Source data

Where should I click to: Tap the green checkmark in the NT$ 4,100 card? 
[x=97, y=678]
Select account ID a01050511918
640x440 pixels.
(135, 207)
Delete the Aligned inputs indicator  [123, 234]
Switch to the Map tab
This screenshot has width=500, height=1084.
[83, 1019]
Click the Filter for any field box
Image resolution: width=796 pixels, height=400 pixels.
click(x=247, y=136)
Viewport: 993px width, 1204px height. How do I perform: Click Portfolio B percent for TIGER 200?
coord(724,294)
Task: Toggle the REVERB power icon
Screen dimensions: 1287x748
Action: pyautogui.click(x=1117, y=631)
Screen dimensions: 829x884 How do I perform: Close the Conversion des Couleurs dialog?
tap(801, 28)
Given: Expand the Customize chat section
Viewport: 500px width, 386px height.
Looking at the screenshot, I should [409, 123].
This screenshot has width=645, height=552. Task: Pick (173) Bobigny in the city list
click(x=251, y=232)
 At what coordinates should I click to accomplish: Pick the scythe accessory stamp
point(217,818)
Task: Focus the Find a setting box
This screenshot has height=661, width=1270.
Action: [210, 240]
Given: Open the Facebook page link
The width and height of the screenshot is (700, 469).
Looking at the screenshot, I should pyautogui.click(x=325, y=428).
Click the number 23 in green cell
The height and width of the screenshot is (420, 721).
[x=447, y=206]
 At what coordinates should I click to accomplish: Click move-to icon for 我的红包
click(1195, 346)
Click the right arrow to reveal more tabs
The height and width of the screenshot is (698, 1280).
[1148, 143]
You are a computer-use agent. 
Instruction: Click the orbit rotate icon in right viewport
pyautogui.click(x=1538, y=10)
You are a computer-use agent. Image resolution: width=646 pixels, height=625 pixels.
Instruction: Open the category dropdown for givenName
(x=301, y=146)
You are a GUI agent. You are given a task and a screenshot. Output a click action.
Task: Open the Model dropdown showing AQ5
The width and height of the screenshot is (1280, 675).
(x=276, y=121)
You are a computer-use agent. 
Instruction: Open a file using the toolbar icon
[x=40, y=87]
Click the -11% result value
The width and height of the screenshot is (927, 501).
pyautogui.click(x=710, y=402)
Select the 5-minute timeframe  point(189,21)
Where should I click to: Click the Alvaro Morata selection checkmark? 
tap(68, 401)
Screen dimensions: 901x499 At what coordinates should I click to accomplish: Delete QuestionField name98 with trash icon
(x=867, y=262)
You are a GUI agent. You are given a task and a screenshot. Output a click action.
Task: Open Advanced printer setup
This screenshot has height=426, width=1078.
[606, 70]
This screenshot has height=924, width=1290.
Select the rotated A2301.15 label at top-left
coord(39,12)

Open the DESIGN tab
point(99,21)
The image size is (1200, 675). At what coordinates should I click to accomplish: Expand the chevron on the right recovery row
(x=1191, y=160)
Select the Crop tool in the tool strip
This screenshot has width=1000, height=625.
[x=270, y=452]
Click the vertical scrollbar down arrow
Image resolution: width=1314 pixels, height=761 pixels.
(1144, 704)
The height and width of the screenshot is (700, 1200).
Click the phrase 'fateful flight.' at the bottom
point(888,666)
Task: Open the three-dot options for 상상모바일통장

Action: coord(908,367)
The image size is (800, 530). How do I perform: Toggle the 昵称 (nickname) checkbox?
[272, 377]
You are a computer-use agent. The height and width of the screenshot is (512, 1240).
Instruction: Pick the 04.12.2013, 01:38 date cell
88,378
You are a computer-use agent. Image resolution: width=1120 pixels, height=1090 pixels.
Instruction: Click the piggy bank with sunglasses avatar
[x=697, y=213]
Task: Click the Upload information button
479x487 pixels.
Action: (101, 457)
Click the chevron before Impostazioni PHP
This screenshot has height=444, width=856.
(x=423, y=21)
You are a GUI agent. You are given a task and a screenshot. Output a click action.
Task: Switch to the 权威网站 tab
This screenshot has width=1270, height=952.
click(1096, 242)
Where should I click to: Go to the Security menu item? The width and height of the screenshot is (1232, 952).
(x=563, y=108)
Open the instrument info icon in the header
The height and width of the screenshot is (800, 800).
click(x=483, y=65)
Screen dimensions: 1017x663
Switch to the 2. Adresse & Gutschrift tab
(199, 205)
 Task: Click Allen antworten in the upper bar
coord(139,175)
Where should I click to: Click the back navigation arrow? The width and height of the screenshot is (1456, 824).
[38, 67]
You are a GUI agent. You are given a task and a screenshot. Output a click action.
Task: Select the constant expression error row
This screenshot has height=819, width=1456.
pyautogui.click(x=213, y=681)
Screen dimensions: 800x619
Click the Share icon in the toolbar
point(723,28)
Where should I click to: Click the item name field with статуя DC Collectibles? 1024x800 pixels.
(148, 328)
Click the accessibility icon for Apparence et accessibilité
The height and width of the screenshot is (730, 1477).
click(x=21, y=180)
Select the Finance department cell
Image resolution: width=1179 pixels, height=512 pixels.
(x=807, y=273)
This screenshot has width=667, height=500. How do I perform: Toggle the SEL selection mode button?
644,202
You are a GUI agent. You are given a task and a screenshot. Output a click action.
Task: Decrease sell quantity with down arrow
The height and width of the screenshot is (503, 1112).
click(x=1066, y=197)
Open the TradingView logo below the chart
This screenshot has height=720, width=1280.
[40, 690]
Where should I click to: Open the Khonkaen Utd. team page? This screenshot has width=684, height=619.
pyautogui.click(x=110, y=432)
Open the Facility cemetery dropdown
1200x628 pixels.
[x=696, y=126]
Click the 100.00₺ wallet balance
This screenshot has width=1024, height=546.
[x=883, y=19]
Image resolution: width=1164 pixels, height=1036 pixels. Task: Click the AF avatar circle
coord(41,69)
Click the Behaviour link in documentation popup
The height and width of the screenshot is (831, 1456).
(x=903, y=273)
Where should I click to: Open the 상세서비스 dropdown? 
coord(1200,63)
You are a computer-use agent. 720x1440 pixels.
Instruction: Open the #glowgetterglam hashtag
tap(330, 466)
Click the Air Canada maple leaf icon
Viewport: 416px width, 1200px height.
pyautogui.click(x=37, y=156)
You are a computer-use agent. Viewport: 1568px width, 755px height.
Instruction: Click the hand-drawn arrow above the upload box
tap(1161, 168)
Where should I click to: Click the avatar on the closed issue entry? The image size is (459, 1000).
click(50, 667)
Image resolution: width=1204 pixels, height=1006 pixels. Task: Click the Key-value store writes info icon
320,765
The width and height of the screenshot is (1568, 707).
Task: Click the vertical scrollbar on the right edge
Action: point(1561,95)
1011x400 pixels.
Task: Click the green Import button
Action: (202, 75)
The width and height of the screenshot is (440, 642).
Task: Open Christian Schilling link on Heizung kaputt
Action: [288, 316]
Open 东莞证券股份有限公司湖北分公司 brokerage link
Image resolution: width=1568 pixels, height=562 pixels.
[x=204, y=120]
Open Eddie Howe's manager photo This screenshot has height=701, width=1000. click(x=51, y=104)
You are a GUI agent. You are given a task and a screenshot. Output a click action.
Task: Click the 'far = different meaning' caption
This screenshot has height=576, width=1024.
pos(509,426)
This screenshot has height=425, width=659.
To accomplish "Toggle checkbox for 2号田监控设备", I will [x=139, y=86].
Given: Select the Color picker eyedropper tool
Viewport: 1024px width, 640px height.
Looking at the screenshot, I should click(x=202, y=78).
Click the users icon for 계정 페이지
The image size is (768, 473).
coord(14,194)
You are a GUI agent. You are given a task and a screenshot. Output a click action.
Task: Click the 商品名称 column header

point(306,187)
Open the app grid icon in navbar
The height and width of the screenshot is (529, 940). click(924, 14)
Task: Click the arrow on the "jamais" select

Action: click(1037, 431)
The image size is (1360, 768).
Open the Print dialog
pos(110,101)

** PROBLEM REQUIREMENTS **
Could you repeat exactly the lines above from the line with "You are a computer-use agent. Image resolution: width=1120" up to and including the line with "Task: Click the Upload information button", and only those?

** EXPECTED OUTPUT **
You are a computer-use agent. Image resolution: width=1120 pixels, height=1090 pixels.
Instruction: Click the piggy bank with sunglasses avatar
[x=697, y=213]
Task: Click the Upload information button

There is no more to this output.